Negative selection on BRCA1 susceptibility alleles sheds light on the population genetics of late-onset diseases and aging theory

Abstract

The magnitude of negative selection on alleles involved in age-specific mortality decreases with age. This is the foundation of the evolutionary theory of senescence. Because of this decrease in negative selection with age, and because of the absence of reproduction after menopause, alleles involved in women's late-onset diseases are generally considered evolutionarily neutral. Recently, genetic and epidemiological data on alleles involved in late onset-diseases have become available. It is therefore timely to estimate selection on these alleles. Here, we estimate selection on BRCA1 alleles leading to susceptibility to late-onset breast and ovarian cancer. For this, we integrate estimates of the risk of developing a cancer for BRCA1-carriers into population genetics frameworks, and calculate selection coefficients on BRCA1 alleles for different demographic scenarios varying across the extent of human demography. We then explore the magnitude of negative selection on alleles leading to a diverse range of risk patterns, to capture a variety of late-onset diseases. We show that BRCA1 alleles may have been under significant negative selection during human history. Although the mean age of onset of the disease is long after menopause, variance in age of onset means that there are always enough cases occurring before the end of reproductive life to compromise the selective value of women carrying a susceptibility allele in BRCA1. This seems to be the case for an extended range of risk of onset functions varying both in mean and variance. This finding may explain the distribution of BRCA1 alleles' frequency, and also why alleles for many late-onset diseases, like certain familial forms of cancer, coronary artery diseases and Alzheimer dementia, are typically recent and rare. Finally, we discuss why the two most popular evolutionary theories of aging, mutation accumulation and antagonistic pleiotropy, may underestimate the effect of selection on survival at old ages.
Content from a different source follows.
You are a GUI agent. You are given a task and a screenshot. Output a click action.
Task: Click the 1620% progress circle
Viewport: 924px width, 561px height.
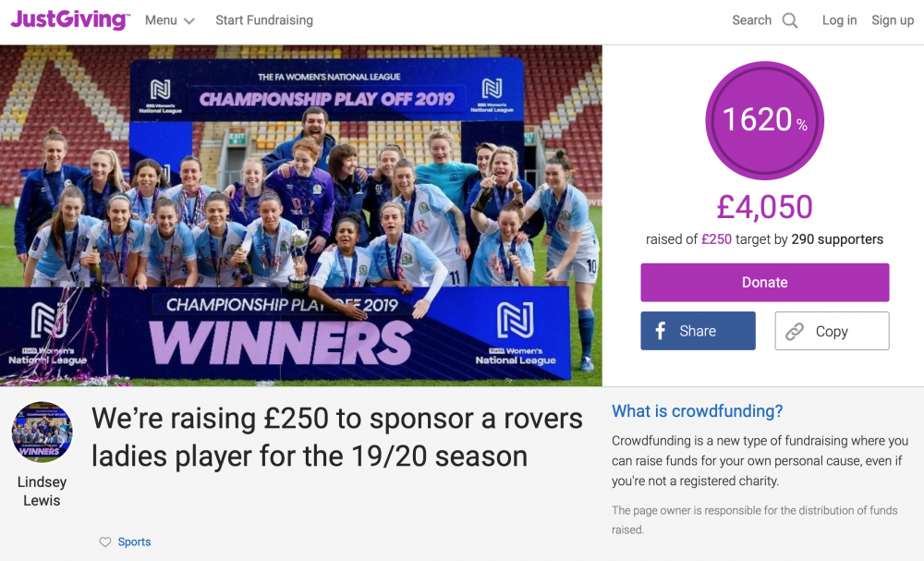point(764,120)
Figure 1. Age-specific risk of developing the disease.

Women's cumulative risk of developing breast cancer (dashed line, F_b(x)), ovarian cancer (dotted line, F_o(x)) or either (solid line, F_bo(x)) in a population free of any other causes of death. The two functions F_b(x) and F_o(x) are fitted 2-parameter cumulative gamma distributions from data from . For breast cancer, F_b(x), α = 7.93 and β = 7.54; and for ovarian cancer, F_o(x), α = 8.20 and β = 9.86. The cumulative gamma function associated with this risk F_bo(x) has parameters α = 9.97 and β = 5.54.

Figure 2. Demographic scenarios.

Adult women's survival (A) and fertility (B) from ages 10 to 50 for the population of early Quebec (solid line), the Ache (dashed line) and the modeled population (dotted line). These populations differ by their growth (respectively high, intermediate and stationary, see [12], [13], [14]). Female adults' age-specific survivals were modeled by a Gompertz-Makeham. For Quebec, a = 4.69×10⁻⁴, b = 7.28×10⁻², Δ = 0 and c = 1.49×10⁻³. For the Ache, a = 3.00×10⁻⁵, b = 1.10×10⁻¹, Δ = 0 and c = 6.33×10⁻³. For the modeled population, a = 1.99×10⁻³, b = 5.82×10⁻², Δ = 10 and c = 1.2×10⁻². Female adults' fertilities were modeled by a Hadwiger function. For Quebec, TFR = 12.25, θ₁ = −246.92, θ₂ = 18.72, θ₃ = 272.77. For the Ache, TFR = 8.032, θ₁ = −36.82, θ₂ = 4.79, θ₃ = 68.29. For the modeled population TFR = 2.578, θ₁ = −7.61, θ₂ = 3.31, θ₃ = 34.31.

Figure 3. Selection on late-onset diseases.

To explore a range of patterns of age of onset, we altered the observed cumulative risk with age F_bo(x) of developing either breast or ovarian cancer for females carrying a BRCA1 susceptibility allele estimated from (red line) by changing the mean from age 40 to 70 (A) and the variance from 100 to 800 (B). This was achieved by altering parameters α and β of the cumulative gamma. We calculated the minimum effective population size Ne_min = 10/2s necessary for negative selection to dominate over drift corresponding to BRCA1-alleles associated with each of these curves. These Ne_min are shown in (C) for the Quebec population. The point represents values estimated from for the cumulative risk of developing breast and ovarian cancer given a mutation in BRCA1 (mean = 55; variance = 306; Ne_min = 92).

Figure 4. Selection on late-onset diseases for the Ache and the modeled population.

As in Figure 3C but using survival and fertility for Ache (left panel) and the modeled population (right panel).